What is needed -
Return every line from the one with "The width and height of the screenshot is (852, 534)." through the one with "Click the phone", inclusive, exactly as it appears below.

Source material -
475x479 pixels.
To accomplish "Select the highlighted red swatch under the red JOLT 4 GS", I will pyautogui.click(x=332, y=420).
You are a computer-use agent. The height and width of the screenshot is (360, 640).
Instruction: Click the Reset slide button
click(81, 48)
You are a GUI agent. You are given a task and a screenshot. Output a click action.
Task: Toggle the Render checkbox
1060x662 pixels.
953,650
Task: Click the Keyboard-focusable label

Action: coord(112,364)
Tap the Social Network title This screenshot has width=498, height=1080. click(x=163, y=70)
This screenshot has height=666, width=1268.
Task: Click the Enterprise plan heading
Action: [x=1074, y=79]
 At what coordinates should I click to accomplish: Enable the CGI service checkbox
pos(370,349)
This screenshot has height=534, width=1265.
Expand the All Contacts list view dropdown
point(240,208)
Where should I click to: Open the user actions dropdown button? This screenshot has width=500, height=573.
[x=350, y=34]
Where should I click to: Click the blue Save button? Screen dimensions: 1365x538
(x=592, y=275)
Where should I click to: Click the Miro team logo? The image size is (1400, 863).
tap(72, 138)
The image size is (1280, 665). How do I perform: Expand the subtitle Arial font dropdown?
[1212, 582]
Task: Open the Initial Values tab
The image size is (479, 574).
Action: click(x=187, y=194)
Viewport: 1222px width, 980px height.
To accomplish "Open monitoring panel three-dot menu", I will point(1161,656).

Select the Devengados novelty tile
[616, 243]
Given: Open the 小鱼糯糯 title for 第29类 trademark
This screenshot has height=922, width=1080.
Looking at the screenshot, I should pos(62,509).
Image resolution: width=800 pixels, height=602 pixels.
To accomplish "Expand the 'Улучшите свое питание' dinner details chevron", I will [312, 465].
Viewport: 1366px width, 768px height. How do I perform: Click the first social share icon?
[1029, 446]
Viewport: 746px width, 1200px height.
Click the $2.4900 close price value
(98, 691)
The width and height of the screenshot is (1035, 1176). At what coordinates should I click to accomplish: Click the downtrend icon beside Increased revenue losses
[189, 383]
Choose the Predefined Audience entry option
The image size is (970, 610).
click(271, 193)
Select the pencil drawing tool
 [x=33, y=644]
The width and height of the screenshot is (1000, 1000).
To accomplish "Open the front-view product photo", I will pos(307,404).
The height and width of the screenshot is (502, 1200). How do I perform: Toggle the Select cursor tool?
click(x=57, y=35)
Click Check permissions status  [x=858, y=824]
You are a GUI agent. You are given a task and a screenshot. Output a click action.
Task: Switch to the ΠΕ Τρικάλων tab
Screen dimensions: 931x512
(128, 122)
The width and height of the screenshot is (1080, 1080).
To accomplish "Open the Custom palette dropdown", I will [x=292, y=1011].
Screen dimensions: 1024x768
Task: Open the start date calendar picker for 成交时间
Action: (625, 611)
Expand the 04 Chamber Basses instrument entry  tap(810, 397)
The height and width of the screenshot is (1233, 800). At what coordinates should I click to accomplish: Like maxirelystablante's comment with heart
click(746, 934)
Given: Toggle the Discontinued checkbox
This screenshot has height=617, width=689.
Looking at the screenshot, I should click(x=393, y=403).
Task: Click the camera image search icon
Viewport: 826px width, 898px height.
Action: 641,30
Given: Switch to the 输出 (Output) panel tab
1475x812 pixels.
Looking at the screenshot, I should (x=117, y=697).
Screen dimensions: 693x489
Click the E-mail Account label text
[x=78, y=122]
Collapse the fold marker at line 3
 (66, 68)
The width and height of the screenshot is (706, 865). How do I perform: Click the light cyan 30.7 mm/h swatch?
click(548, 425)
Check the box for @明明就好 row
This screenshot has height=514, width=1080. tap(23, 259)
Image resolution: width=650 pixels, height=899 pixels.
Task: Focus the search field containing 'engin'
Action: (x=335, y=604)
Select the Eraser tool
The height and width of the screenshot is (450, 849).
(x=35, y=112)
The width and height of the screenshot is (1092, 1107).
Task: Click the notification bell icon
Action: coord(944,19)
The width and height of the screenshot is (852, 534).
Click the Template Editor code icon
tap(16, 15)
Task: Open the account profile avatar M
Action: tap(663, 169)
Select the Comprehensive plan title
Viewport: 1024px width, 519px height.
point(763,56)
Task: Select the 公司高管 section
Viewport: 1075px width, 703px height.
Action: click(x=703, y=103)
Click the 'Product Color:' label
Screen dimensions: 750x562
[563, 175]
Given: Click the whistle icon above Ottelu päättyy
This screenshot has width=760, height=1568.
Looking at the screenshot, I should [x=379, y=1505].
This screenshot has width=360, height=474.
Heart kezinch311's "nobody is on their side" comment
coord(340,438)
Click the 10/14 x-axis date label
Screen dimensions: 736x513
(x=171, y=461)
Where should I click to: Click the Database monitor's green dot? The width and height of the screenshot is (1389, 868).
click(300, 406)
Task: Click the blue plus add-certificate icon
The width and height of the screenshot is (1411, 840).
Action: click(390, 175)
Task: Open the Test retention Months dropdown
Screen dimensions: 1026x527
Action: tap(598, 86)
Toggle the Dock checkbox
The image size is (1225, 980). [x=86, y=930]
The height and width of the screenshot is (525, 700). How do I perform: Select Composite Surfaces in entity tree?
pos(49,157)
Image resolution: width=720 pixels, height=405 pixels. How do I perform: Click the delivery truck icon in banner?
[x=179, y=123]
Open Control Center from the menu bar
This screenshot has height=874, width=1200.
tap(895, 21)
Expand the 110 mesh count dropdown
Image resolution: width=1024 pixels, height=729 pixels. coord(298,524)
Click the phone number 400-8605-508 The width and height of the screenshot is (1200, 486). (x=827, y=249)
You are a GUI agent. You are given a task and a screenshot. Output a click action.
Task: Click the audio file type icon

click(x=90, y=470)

Expected output -
The width and height of the screenshot is (852, 534).
Click the Template Editor code icon
tap(16, 15)
Task: Open the account profile avatar M
Action: tap(663, 169)
Select the Comprehensive plan title
Viewport: 1024px width, 519px height.
point(763,56)
Task: Select the 公司高管 section
Viewport: 1075px width, 703px height.
Action: click(x=703, y=103)
Click the 'Product Color:' label
Screen dimensions: 750x562
[563, 175]
Given: Click the whistle icon above Ottelu päättyy
This screenshot has width=760, height=1568.
Looking at the screenshot, I should [x=379, y=1505].
This screenshot has width=360, height=474.
Heart kezinch311's "nobody is on their side" comment
coord(340,438)
Click the 10/14 x-axis date label
Screen dimensions: 736x513
(x=171, y=461)
Where should I click to: Click the Database monitor's green dot? The width and height of the screenshot is (1389, 868).
click(300, 406)
Task: Click the blue plus add-certificate icon
The width and height of the screenshot is (1411, 840).
Action: click(390, 175)
Task: Open the Test retention Months dropdown
Screen dimensions: 1026x527
Action: tap(598, 86)
Toggle the Dock checkbox
The image size is (1225, 980). [x=86, y=930]
The height and width of the screenshot is (525, 700). How do I perform: Select Composite Surfaces in entity tree?
pos(49,157)
Image resolution: width=720 pixels, height=405 pixels. How do I perform: Click the delivery truck icon in banner?
[x=179, y=123]
Open Control Center from the menu bar
This screenshot has height=874, width=1200.
tap(895, 21)
Expand the 110 mesh count dropdown
Image resolution: width=1024 pixels, height=729 pixels. coord(298,524)
Click the phone number 400-8605-508 The width and height of the screenshot is (1200, 486). (x=827, y=249)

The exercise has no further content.